**WHAT THE TASK REQUIRES**
In the material below, find every line with "toolbar" and pull it out.

• • •

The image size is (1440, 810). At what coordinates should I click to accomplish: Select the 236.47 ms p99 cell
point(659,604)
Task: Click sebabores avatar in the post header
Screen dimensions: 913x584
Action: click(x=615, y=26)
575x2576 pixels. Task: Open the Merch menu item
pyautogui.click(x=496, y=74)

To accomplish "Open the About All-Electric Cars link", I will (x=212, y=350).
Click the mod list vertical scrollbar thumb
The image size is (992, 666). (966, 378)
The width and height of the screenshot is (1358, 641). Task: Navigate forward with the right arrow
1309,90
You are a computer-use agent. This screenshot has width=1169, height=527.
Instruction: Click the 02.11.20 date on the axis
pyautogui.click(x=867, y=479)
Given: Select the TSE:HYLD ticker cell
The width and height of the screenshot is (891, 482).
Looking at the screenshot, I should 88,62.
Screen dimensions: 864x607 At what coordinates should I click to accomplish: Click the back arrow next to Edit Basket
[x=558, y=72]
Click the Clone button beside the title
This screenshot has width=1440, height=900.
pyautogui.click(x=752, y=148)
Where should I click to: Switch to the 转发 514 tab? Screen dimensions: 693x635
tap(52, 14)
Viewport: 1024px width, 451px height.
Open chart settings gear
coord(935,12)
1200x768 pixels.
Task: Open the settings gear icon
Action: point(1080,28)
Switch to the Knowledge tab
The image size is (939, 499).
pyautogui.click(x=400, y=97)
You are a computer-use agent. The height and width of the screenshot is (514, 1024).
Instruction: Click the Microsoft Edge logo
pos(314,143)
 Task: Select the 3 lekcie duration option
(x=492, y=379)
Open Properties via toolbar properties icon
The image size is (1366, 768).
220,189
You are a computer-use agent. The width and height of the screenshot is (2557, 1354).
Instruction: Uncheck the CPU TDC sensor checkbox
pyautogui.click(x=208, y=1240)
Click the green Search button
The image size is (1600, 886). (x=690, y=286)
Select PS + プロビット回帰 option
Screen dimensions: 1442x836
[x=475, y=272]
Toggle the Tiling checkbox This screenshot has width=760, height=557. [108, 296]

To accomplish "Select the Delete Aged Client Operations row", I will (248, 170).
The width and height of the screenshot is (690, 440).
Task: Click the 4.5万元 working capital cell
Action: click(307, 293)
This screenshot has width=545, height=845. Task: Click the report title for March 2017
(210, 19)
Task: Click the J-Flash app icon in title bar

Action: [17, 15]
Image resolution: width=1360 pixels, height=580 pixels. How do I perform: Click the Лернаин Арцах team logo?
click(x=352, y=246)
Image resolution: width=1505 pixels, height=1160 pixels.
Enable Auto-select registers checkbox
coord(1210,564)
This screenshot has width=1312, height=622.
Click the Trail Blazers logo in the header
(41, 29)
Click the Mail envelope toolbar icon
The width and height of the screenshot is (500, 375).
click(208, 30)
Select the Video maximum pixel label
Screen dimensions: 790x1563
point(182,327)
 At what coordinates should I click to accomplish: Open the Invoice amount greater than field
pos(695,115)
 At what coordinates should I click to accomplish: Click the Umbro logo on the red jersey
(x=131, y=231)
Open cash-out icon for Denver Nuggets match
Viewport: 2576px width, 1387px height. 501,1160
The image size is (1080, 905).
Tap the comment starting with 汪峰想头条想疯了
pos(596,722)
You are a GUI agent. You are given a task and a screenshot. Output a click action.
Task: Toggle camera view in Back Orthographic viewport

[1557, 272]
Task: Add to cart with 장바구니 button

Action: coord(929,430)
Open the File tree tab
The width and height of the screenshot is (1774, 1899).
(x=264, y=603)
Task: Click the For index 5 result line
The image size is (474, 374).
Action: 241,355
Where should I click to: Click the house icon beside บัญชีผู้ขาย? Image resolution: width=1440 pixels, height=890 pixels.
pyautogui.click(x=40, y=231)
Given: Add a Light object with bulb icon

• • •

**RESULT**
Open Properties via toolbar properties icon
Click the Mail envelope toolbar icon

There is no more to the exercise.